If the divorce decree does not divide or award the property, Stewart Title Guaranty will insure a refinance of an owelty lien by an ex-spouse if an acceptable owelty deed is received.

Title agents must make sure that the initial conveyancing document is an owelty deed. It is not permissible to insure a transaction where the parties have already recorded deeds and want to now file a correction owelty deed. Any questions in this area should be directed to underwriting counsel.

Overburdening and Spreading of Liens

These doctrines were abolished 1-1-2000 and 9-1-99, respectively.

Taxes and Assessments

Although a lien to secure a loan for payment and penalty and interest is valid against homestead property, consent to insure this type of lien must be sought from underwriting counsel.

Payment of certain federal tax liens can also be insured against homestead property if a few requirements are complied with:

  • The federal tax lien must be filed of record.
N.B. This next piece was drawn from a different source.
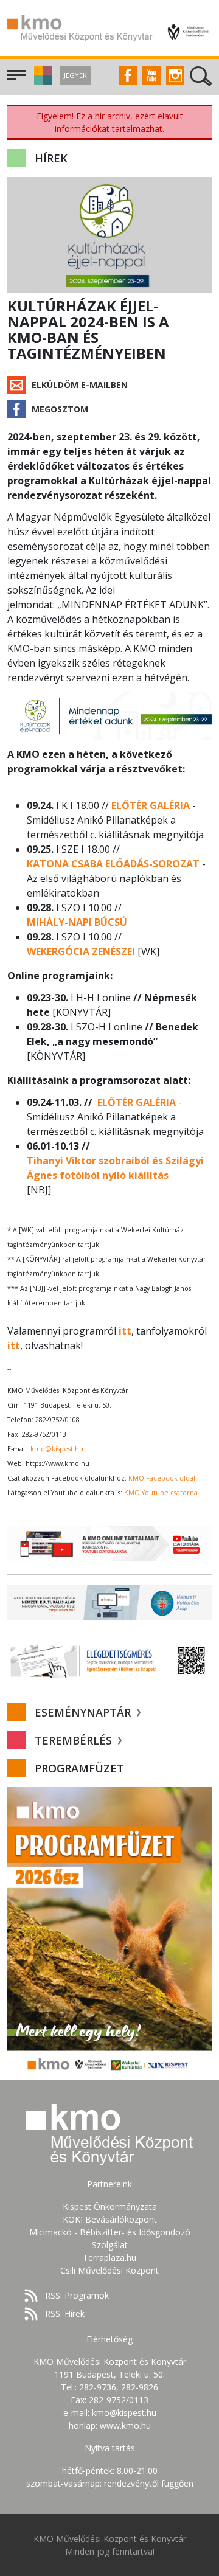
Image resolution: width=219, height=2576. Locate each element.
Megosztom (60, 409)
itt (125, 1331)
  • The federal tax lien must be filed against all record owners of the property (i.e., husband and wife, etc.)

  • The tax lien must be a personal tax (i.e., 1040’s)

  • Record owners state in an affidavit that they do not have other land or significant personal property.

  • The refinance also secures other valid debt (for example, purchase money);

  • The amount of the federal tax lien does not exceed the other valid debt;

  • The new mortgage contains a “bad debt” provision (applying first payments to debt not validly secured);

  • Title agent must obtain a letter from either the district director or assistant district director of the Internal Revenue Service waiving the exempt status of a residential homestead;

  • The deed of trust must describe the federal tax lien being paid off with its filing data;

  • The loan proceeds to pay off the federal tax lien must go through the title agent’s escrow account. Do not allow the lender or the borrower to handle the payoff of the lien. POA Liens

  • Special assessments for condominium and townhome associations as well as those for homeowner associations may be foreclosed as against homestead property. If title agents encounter an insuring situation following the foreclosure of one of these special assessments, underwriting counsel should be consulted.  See discussion in 8.04 Homeowner Associations.

Improvements to Homestead

In order to obtain a valid lien against a homestead property for improvements, a mechanic lien contract must be entered into in accordance with Property Code Section 53.059. The written contract should:

  • set forth the conditions of the agreement, character of material and cost of the work

  • should be recorded before work is commenced although it is not fatal if recorded later

  • entered into before work is commenced and acknowledged by all parties having an interest in the homestead.

If work was started on the improvement to the homestead before a mechanic lien contract was entered into by the parties, the entire project should be bonded as set out in Property Code Section 53.201 et. seq. or special escrow procedures should be followed throughout the construction period.

When one of these situations is encountered, underwriting advice should be sought before insuring the transaction because lien priority has been lost and the possibilities of mechanic lien claims greatly increased.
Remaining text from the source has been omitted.